> TASK:
Using the records below, output the stretch that opens with the line containing "Криптоблог (119, 294)" and closes with the line containing "Смотреть → (27, 331)", exactly and including both lines, with nothing more.

> SUPPLIED INFORMATION:
——

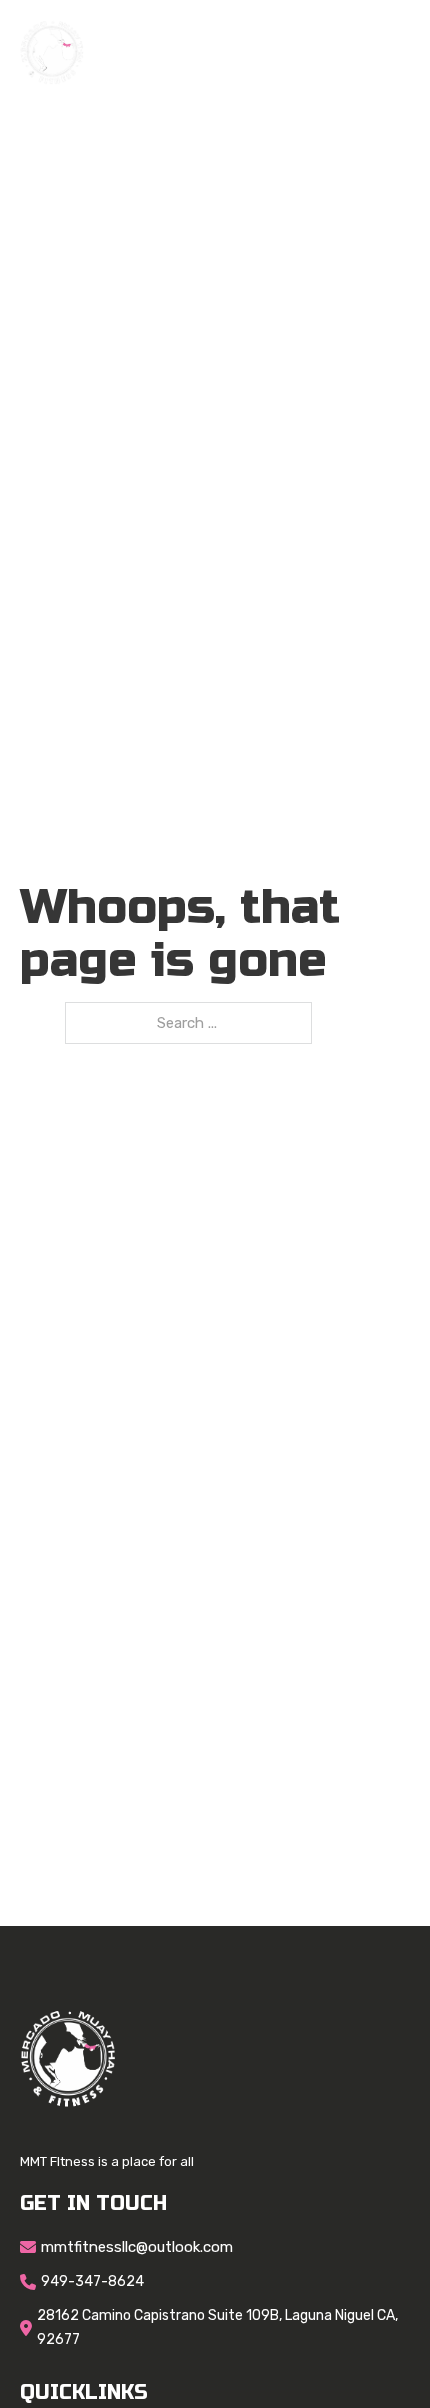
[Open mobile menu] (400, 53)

——

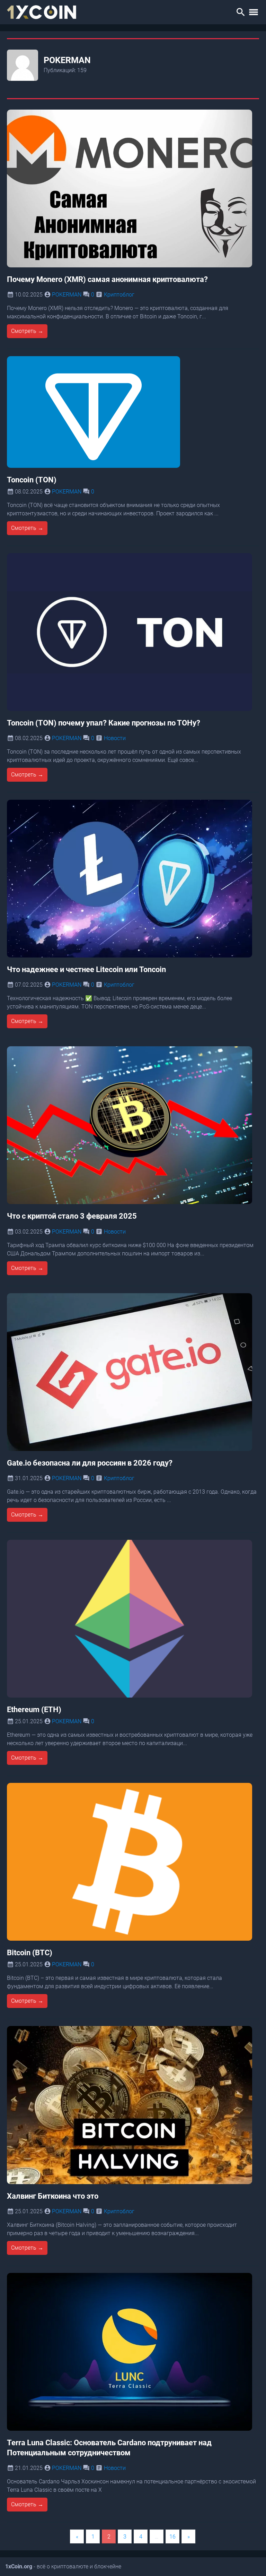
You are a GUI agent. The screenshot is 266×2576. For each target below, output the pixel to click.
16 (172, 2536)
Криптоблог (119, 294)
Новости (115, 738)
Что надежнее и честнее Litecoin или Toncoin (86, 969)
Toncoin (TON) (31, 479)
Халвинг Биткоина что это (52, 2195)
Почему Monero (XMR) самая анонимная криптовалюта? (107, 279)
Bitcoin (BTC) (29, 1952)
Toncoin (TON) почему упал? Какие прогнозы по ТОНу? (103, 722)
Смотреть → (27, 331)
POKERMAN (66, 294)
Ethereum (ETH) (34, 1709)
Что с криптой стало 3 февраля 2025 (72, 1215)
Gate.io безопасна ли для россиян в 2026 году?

——

> SOLUTION TO THE EXERCISE:
Криптоблог (119, 294)
Новости (115, 738)
Что надежнее и честнее Litecoin или Toncoin (86, 969)
Toncoin (TON) (31, 479)
Халвинг Биткоина что это (52, 2195)
Почему Monero (XMR) самая анонимная криптовалюта? (107, 279)
Bitcoin (BTC) (29, 1952)
Toncoin (TON) почему упал? Какие прогнозы по ТОНу? (103, 722)
Смотреть → (27, 331)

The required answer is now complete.